Stated problem:
Reproduce the data below word for word, line by line, without changing anything.
<<<<
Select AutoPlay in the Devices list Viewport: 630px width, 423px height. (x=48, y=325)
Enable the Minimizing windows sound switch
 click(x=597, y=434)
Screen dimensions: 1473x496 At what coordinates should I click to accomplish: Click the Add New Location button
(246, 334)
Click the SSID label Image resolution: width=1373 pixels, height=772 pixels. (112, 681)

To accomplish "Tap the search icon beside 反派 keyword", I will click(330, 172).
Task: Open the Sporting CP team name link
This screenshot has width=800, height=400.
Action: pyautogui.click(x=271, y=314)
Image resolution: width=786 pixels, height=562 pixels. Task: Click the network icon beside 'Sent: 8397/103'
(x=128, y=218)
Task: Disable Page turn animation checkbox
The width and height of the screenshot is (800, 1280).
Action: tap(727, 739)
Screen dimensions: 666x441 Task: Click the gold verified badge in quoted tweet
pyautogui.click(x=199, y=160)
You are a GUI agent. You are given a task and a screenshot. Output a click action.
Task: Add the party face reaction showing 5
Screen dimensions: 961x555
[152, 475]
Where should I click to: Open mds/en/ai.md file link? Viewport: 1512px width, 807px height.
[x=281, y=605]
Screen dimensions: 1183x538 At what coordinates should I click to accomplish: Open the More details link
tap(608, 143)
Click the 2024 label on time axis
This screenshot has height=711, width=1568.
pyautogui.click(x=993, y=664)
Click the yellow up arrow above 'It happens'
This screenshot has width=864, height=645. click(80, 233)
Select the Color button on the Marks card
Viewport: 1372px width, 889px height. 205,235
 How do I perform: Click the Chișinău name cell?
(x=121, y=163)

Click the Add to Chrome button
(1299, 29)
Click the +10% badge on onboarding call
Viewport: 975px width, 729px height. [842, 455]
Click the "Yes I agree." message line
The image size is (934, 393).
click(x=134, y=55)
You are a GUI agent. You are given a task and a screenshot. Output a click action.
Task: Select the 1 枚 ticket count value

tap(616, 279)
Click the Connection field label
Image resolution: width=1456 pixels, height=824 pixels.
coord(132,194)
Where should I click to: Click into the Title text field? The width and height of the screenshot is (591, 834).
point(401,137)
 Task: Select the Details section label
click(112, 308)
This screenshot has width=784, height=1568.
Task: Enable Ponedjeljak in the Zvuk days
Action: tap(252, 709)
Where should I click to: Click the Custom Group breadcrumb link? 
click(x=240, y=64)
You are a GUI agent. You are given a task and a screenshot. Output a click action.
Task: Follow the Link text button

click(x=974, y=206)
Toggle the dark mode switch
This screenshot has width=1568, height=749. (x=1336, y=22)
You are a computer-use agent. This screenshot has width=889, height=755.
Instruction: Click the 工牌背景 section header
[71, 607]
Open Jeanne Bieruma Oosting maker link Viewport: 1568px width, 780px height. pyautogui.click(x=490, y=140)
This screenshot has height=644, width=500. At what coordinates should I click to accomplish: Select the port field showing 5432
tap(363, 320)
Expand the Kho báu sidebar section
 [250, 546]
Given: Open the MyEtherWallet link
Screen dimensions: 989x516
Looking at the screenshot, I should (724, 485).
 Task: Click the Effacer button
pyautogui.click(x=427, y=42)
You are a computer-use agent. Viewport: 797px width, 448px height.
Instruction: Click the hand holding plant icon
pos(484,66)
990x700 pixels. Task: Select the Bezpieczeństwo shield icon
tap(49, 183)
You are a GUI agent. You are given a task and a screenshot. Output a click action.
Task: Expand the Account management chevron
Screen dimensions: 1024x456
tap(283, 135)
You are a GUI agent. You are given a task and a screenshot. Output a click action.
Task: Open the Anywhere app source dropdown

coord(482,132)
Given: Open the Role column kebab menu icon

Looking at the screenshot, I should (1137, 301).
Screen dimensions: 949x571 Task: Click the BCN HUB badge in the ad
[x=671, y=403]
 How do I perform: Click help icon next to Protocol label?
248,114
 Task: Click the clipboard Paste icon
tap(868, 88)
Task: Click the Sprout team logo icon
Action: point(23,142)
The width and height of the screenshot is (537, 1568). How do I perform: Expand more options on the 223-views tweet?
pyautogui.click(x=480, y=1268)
>>>>
Result for this task:
Select AutoPlay in the Devices list Viewport: 630px width, 423px height. (x=48, y=325)
Enable the Minimizing windows sound switch
 click(x=597, y=434)
Screen dimensions: 1473x496 At what coordinates should I click to accomplish: Click the Add New Location button
(246, 334)
Click the SSID label Image resolution: width=1373 pixels, height=772 pixels. (112, 681)

To accomplish "Tap the search icon beside 反派 keyword", I will click(330, 172).
Task: Open the Sporting CP team name link
This screenshot has width=800, height=400.
Action: pyautogui.click(x=271, y=314)
Image resolution: width=786 pixels, height=562 pixels. Task: Click the network icon beside 'Sent: 8397/103'
(x=128, y=218)
Task: Disable Page turn animation checkbox
The width and height of the screenshot is (800, 1280).
Action: tap(727, 739)
Screen dimensions: 666x441 Task: Click the gold verified badge in quoted tweet
pyautogui.click(x=199, y=160)
You are a GUI agent. You are given a task and a screenshot. Output a click action.
Task: Add the party face reaction showing 5
Screen dimensions: 961x555
[152, 475]
Where should I click to: Open mds/en/ai.md file link? Viewport: 1512px width, 807px height.
[x=281, y=605]
Screen dimensions: 1183x538 At what coordinates should I click to accomplish: Open the More details link
tap(608, 143)
Click the 2024 label on time axis
This screenshot has height=711, width=1568.
pyautogui.click(x=993, y=664)
Click the yellow up arrow above 'It happens'
This screenshot has width=864, height=645. click(80, 233)
Select the Color button on the Marks card
Viewport: 1372px width, 889px height. 205,235
 How do I perform: Click the Chișinău name cell?
(x=121, y=163)

Click the Add to Chrome button
(1299, 29)
Click the +10% badge on onboarding call
Viewport: 975px width, 729px height. [842, 455]
Click the "Yes I agree." message line
The image size is (934, 393).
click(x=134, y=55)
You are a GUI agent. You are given a task and a screenshot. Output a click action.
Task: Select the 1 枚 ticket count value

tap(616, 279)
Click the Connection field label
Image resolution: width=1456 pixels, height=824 pixels.
coord(132,194)
Where should I click to: Click into the Title text field? The width and height of the screenshot is (591, 834).
point(401,137)
 Task: Select the Details section label
click(112, 308)
This screenshot has width=784, height=1568.
Task: Enable Ponedjeljak in the Zvuk days
Action: tap(252, 709)
Where should I click to: Click the Custom Group breadcrumb link? 
click(x=240, y=64)
You are a GUI agent. You are given a task and a screenshot. Output a click action.
Task: Follow the Link text button

click(x=974, y=206)
Toggle the dark mode switch
This screenshot has width=1568, height=749. (x=1336, y=22)
You are a computer-use agent. This screenshot has width=889, height=755.
Instruction: Click the 工牌背景 section header
[71, 607]
Open Jeanne Bieruma Oosting maker link Viewport: 1568px width, 780px height. pyautogui.click(x=490, y=140)
This screenshot has height=644, width=500. At what coordinates should I click to accomplish: Select the port field showing 5432
tap(363, 320)
Expand the Kho báu sidebar section
 [250, 546]
Given: Open the MyEtherWallet link
Screen dimensions: 989x516
Looking at the screenshot, I should (724, 485).
 Task: Click the Effacer button
pyautogui.click(x=427, y=42)
You are a computer-use agent. Viewport: 797px width, 448px height.
Instruction: Click the hand holding plant icon
pos(484,66)
990x700 pixels. Task: Select the Bezpieczeństwo shield icon
tap(49, 183)
You are a GUI agent. You are given a task and a screenshot. Output a click action.
Task: Expand the Account management chevron
Screen dimensions: 1024x456
tap(283, 135)
You are a GUI agent. You are given a task and a screenshot. Output a click action.
Task: Open the Anywhere app source dropdown

coord(482,132)
Given: Open the Role column kebab menu icon

Looking at the screenshot, I should (1137, 301).
Screen dimensions: 949x571 Task: Click the BCN HUB badge in the ad
[x=671, y=403]
 How do I perform: Click help icon next to Protocol label?
248,114
 Task: Click the clipboard Paste icon
tap(868, 88)
Task: Click the Sprout team logo icon
Action: point(23,142)
The width and height of the screenshot is (537, 1568). How do I perform: Expand more options on the 223-views tweet?
pyautogui.click(x=480, y=1268)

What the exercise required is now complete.